One factor is simplicity - the type that allows consumers to impose their own identities on the product. Take Hello Kitty: That almost spartan drawing of a cat, which does not even sport a mouth, allows it to be construed in whatever way suits the consumer.
Thus, a 'meaningless' symbol comes to mean 'nostalgia to one person, fashionability to another, camp to a third, vague subversiveness to a fourth'.
The 'multiplicity' of simple items can also explain the success of the Livestrong wristband and the iPod, argues the author.
Ultimately, while consumers no longer see themselves as slaves to a brand, they still buy into certain products on which they can imprint their own identities and through which they can express their inner selves.
2. Sway: The Irresistible Pull Of Irrational Behaviour, by Ori Brafman and Rom Brafman (2008, paperback, $28.95 from Borders)
FOR those who want to become successful marketers, perhaps the most important step is to understand why your customers act the way they do.
While much of modern economic theory is founded on assumptions of rational behaviour, the truth is that consumers often make seemingly irrational decisions.
This book is aimed at helping people understand why they make these apparently illogical decisions, such as refusing to sell a stock that keeps falling.
But Sway also contains valuable information for marketers. One of the central concepts is that of 'value attribution', which refers to how a consumer ascribes value to a product given its context and setting.
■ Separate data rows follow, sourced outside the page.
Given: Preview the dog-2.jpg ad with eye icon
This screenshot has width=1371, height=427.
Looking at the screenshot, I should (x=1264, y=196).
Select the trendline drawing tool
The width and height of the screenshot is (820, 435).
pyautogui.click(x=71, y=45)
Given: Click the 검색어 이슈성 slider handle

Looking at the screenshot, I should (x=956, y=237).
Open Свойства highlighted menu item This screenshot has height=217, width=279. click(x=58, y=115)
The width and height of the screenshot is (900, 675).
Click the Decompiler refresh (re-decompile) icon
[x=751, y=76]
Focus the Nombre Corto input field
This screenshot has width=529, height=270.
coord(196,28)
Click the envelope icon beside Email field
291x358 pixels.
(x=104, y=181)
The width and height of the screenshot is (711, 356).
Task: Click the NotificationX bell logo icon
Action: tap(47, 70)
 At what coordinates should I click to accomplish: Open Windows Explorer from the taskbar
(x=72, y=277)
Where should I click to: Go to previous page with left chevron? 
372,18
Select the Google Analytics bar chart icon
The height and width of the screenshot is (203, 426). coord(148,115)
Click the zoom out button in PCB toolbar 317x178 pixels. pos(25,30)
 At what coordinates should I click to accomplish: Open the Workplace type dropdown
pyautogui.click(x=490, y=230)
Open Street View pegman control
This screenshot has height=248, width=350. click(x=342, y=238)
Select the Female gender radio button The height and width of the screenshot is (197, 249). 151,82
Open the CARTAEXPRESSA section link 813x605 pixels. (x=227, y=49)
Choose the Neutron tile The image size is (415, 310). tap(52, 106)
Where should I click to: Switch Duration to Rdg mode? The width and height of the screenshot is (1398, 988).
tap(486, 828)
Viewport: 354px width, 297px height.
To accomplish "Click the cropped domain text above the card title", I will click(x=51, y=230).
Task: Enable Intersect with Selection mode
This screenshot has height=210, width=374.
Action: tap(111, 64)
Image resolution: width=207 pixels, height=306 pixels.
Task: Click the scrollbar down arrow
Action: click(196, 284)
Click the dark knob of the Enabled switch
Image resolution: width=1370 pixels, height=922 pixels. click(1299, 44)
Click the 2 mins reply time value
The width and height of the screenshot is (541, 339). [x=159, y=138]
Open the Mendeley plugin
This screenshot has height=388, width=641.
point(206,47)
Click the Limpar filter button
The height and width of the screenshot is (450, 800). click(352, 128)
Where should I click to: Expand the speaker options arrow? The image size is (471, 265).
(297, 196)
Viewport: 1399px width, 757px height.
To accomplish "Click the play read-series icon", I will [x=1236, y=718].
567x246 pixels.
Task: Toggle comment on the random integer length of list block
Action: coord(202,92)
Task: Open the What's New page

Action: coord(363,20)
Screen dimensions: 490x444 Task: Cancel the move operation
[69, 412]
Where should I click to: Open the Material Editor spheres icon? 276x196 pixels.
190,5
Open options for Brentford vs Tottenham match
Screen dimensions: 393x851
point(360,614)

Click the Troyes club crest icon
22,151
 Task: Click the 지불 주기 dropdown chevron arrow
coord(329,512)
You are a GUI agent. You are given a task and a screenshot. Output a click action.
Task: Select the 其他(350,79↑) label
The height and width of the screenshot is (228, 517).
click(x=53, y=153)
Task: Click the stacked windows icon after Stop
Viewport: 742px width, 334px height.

Take the story of New Yorker Elizabeth Gibson, who saw a painting in the trash that caught her eye. She almost left it there, thinking it was just rubbish, but in the end, she decided to take a closer look, removing it from its cheap frame.
The painting turned out to be a stolen work by a Mexican artist that eventually sold for more than US$1 million (S$1.45 million) at a Sotheby's auction.
Such examples are strewn across this highly readable book.
Some build on well-known tenets such as the principle that a consumer's expectations of a product are shaped by how much it costs. The authors take this one step further - arguing that pricing is important, yes, but so are the discounts that are given.
For example, a consumer who receives discounted season passes for the theatre is less likely to return for subsequent shows than another who pays the full price.
The patrons who received the discounts will regard the shows as inferior - even if they enjoyed the shows as much as those with full-price tickets.
Sway is not a marketing textbook, but it is a pleasant, and often enlightening, read for those curious about the ostensibly irrational forces that hold sway over consumers.
3. The Brand Bubble: The Looming Crisis In Brand Value And How To Avoid It, by John Gerzema and Ed Lebar (2008, hardcover, $52.90 from Borders)
THIS book is founded on a message that will strike fear into the hearts of every marketing executive: Brands are actually worth less to consumers than businesses think they are.
The authors, both from Young & Rubicam, one of the world's largest ad agencies, have used a proprietary tool to measure how much various brands are worth.
The results have convinced them that a 'brand bubble' is building up because there is such a glut of brands, companies are lacking in creativity and consumers have lost faith in many products after bad experiences.
The solution? Energy, say the authors. Take your cue from companies such as Google, which have the dynamism and momentum needed to keep consumers interested and enthusiastic, they argue.
Ultimately, they stress, brands need to keep evolving, to refresh themselves and to move forward, along with progressive social media.
The Brand Bubble is structured more like a textbook than the others, offering frameworks, charts, graphs, grids and case studies. There are parts that are not easy to get through, but the analysis is often thought-provoking enough to make the book worth the investment.